At the New Yorker, Blythe Roberson is having fun imagining futuristic updates of Jane Austen’s novels. Real-life efforts to update Austen aren’t nearly as much fun.
Paula Hollingsworth ends her The Spirituality of Jane Austen by summarizing the plots of the novels in the “Jane Austen Project,” a HarperCollins attempt to “set the stories of Jane Austen’s novels in the present day” (173). They all sound dreadful, but the update of Pride and Prejudice is especially so:
Curtis Sittenfeld sets her version of Pride and Prejudice, “Eligible,” in Cincinnati.

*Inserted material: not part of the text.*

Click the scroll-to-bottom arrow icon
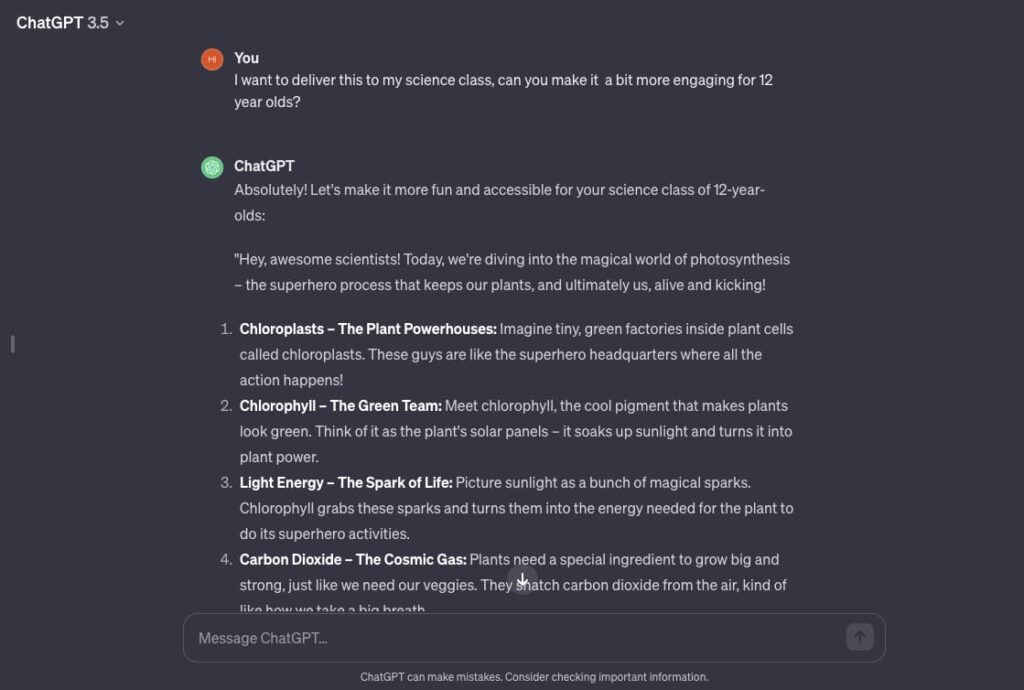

In an environment where Elisabeth and Darcy engage in “hate sex” soon after their first meeting, it must have been hard for Sittenfeld to come up with something shocking enough for Lydia to do to horrify and shame her family! Again, the story is not convincing—Lydia elopes with a man who turns out to be transgender, which deeply shocks the prejudiced Mr and Mrs Bennet. However, Darcy, who is a neurosurgeon, helps the family by enabling Mr and Mrs Bennet to understand some of the physiological and psychological issues surrounding transgenderism and, thanks to his intervention, the Bennets are reconciled to Lydia’s husband and Lydia is restored to the family (174–5).
To which I say: Bring on the zombies!